#### EXERCISE DETAILS:
Only the lines from the one that contains "Given: Open the three-dot settings menu" through the end of the entries, both included, should be transcribed, exactly and without pictures.

#### EXERCISE INPUT:
_ _ _ _ _
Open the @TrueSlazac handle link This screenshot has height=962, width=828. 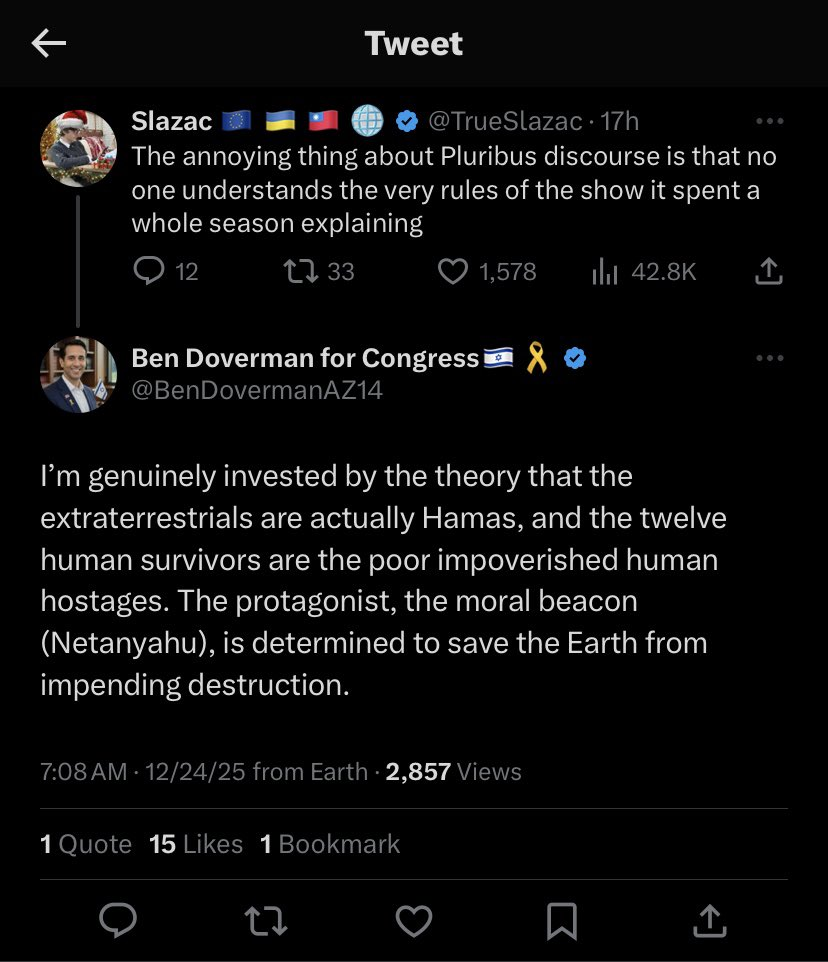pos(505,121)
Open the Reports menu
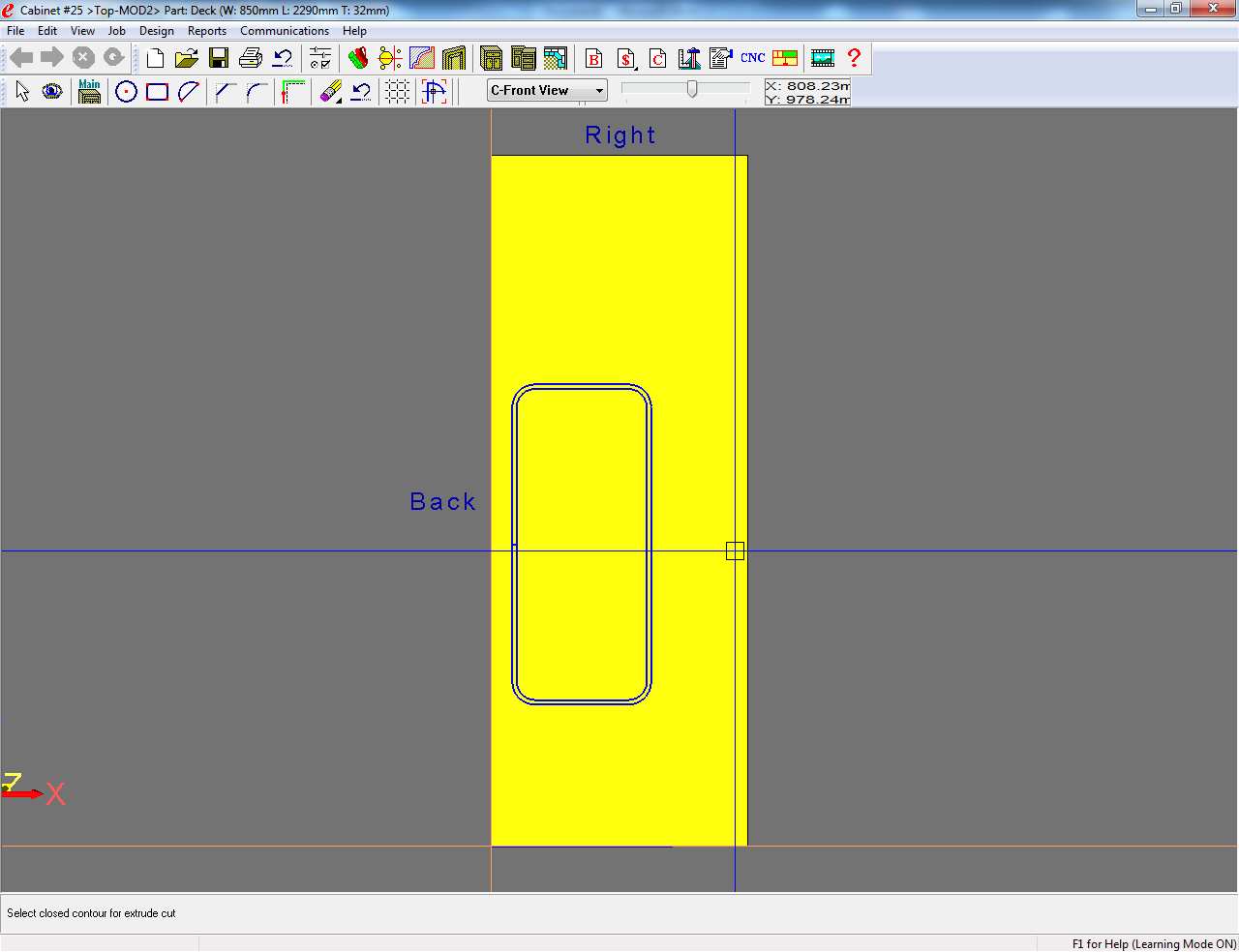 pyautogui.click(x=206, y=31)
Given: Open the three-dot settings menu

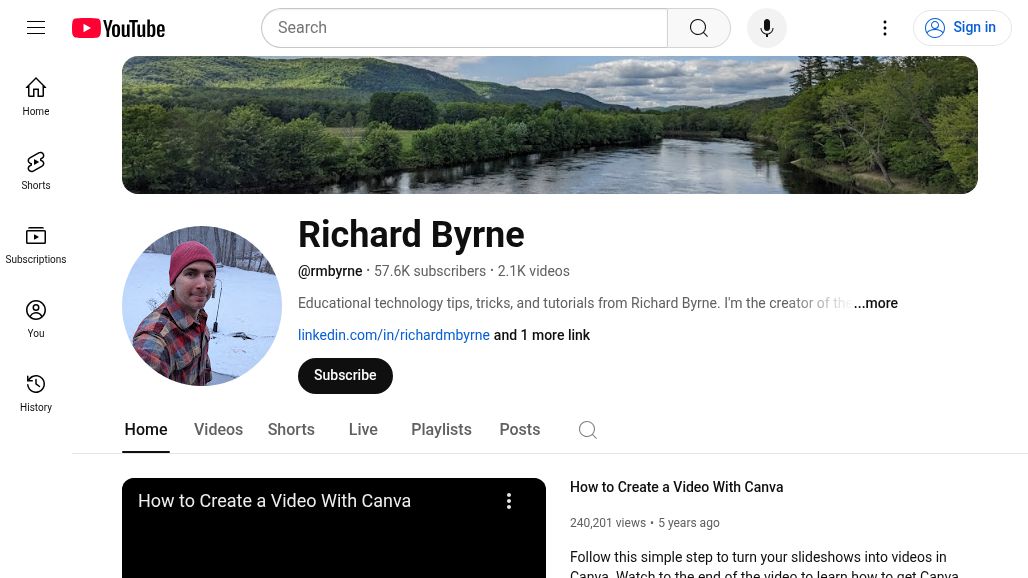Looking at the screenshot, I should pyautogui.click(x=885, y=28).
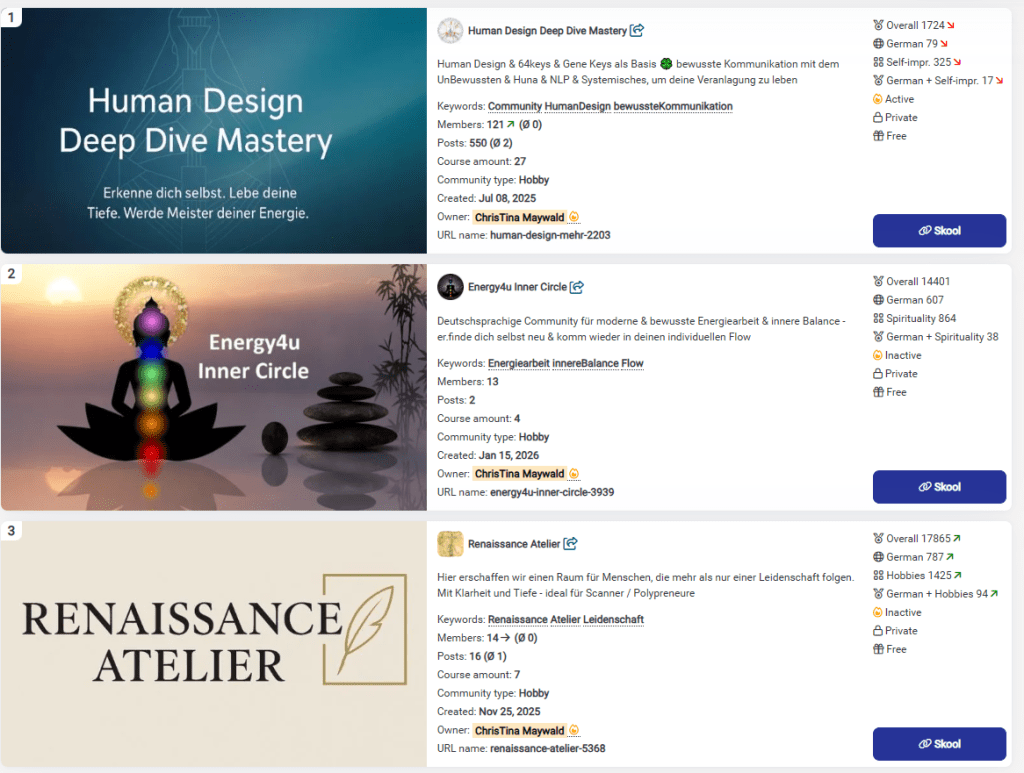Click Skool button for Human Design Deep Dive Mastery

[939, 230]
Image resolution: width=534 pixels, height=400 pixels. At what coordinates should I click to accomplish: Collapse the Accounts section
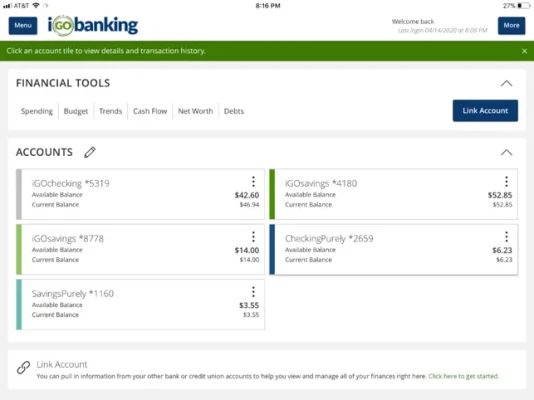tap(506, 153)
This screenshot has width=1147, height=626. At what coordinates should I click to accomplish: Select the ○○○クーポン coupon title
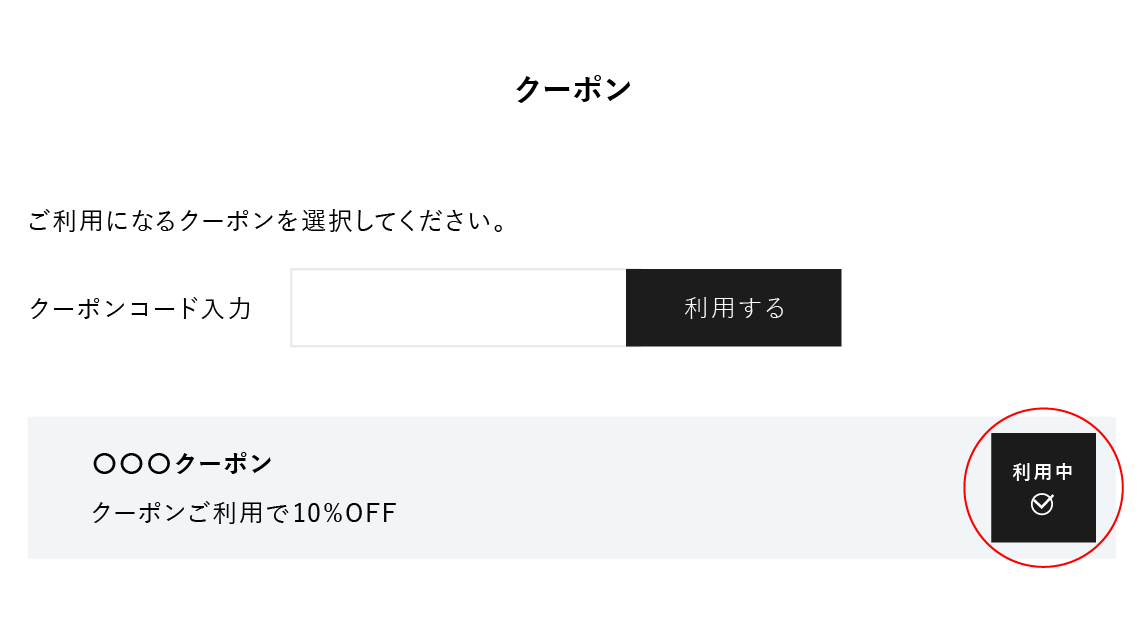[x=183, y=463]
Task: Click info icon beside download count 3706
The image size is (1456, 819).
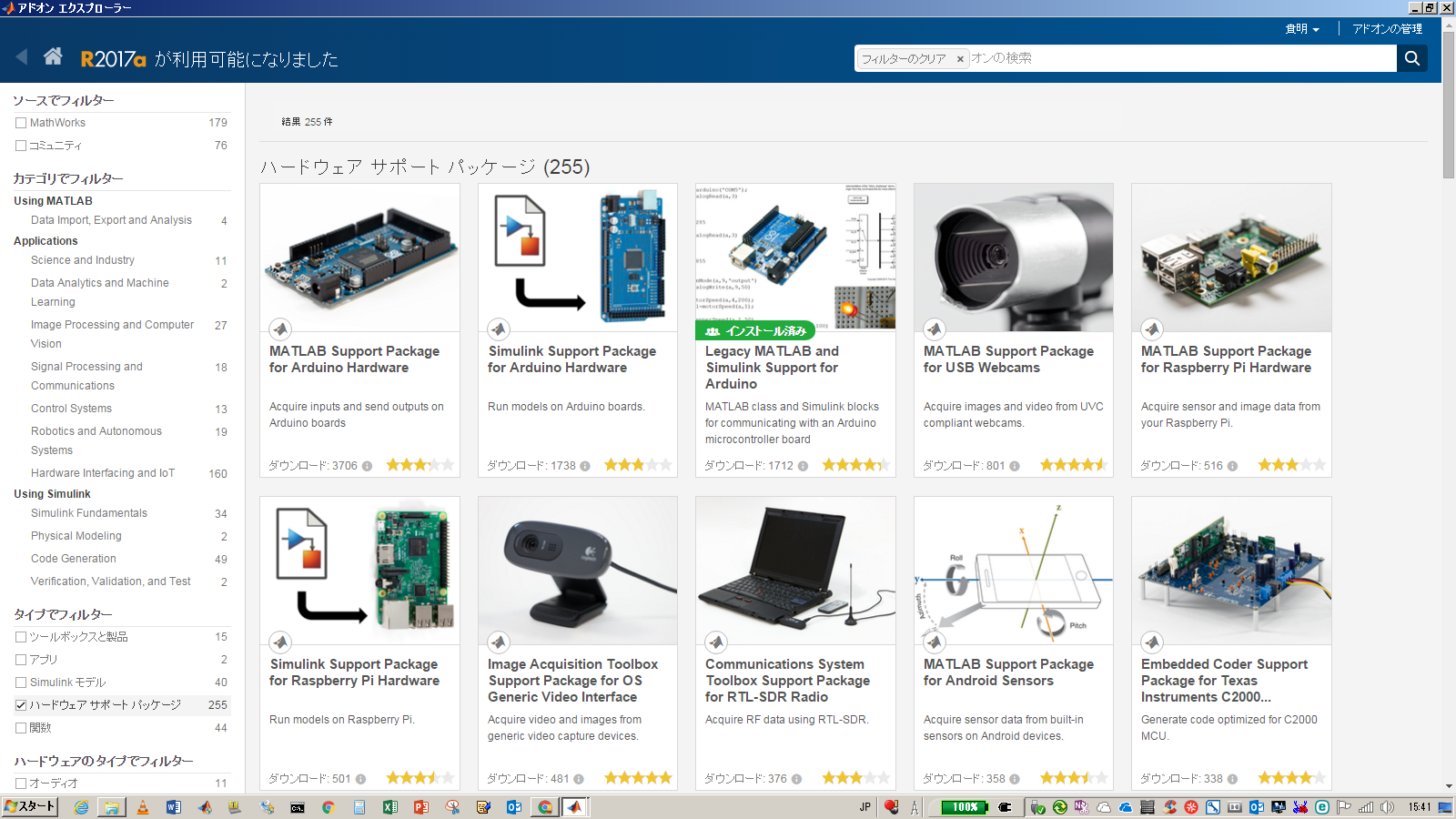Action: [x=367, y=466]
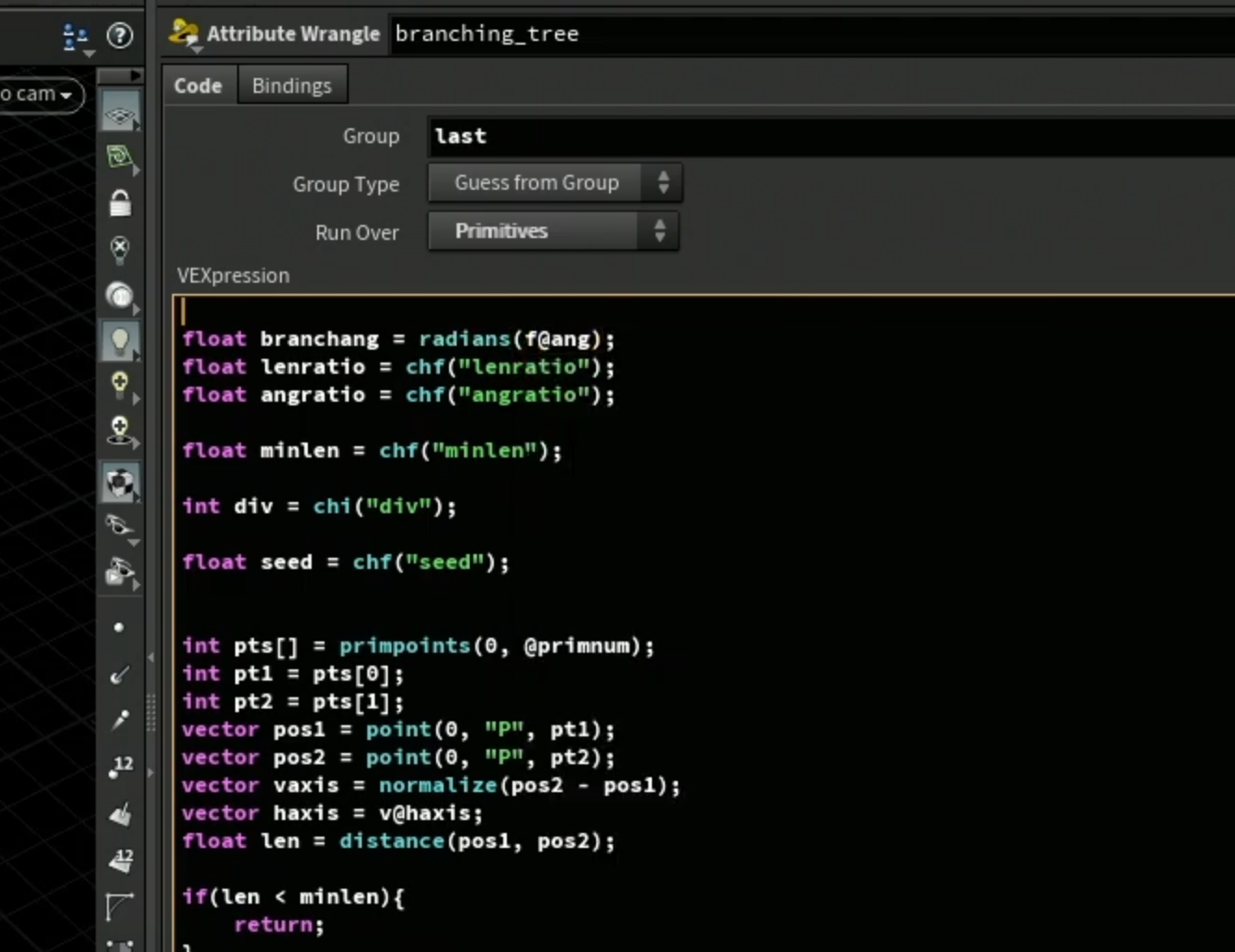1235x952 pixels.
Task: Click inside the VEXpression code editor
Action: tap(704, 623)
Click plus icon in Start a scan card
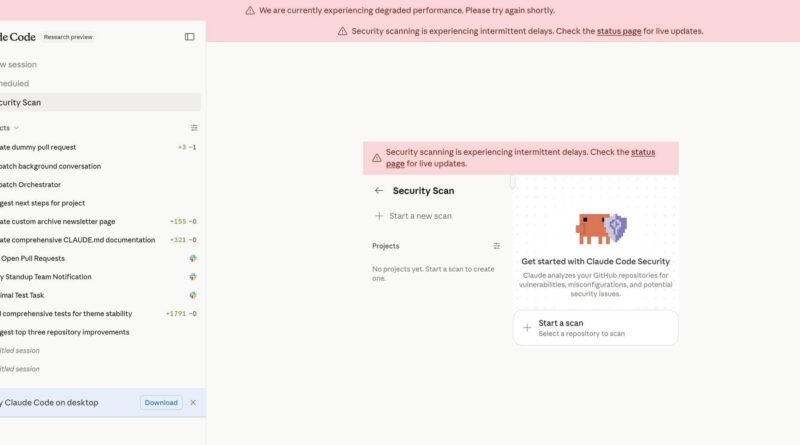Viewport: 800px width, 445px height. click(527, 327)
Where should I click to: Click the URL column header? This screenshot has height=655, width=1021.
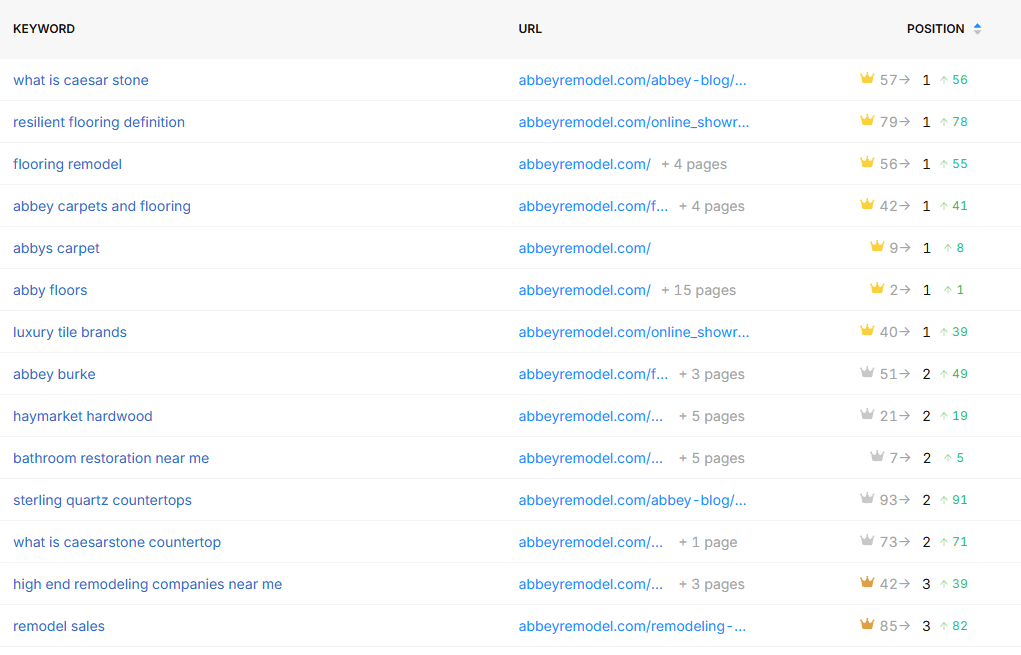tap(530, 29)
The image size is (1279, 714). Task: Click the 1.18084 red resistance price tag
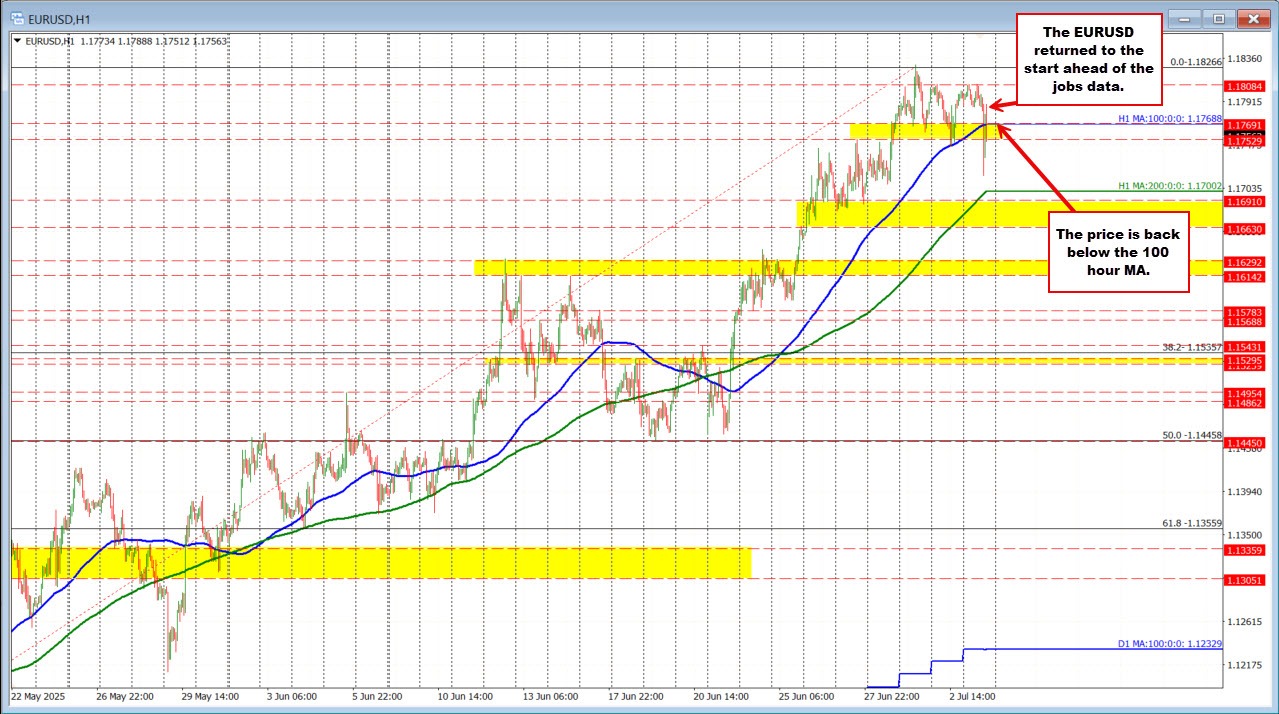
_ _ _ _ _
#### RESPONSE:
Given: Open the three-dot settings menu

Looking at the screenshot, I should pyautogui.click(x=885, y=28).
Click Skool button for Human Design Deep Dive Mastery

[939, 230]
Image resolution: width=534 pixels, height=400 pixels. At what coordinates should I click to accomplish: Collapse the Accounts section
tap(506, 153)
This screenshot has width=1147, height=626. At what coordinates should I click to accomplish: Select the ○○○クーポン coupon title
[x=183, y=463]
Task: Click info icon beside download count 3706
The image size is (1456, 819).
Action: [x=367, y=466]
1235x952 pixels.
Task: Click inside the VEXpression code editor
Action: tap(704, 623)
Click plus icon in Start a scan card
Viewport: 800px width, 445px height. click(527, 327)
Where should I click to: Click the URL column header? This screenshot has height=655, width=1021.
tap(530, 29)
The image size is (1279, 714). Task: Click the 1.18084 red resistance price tag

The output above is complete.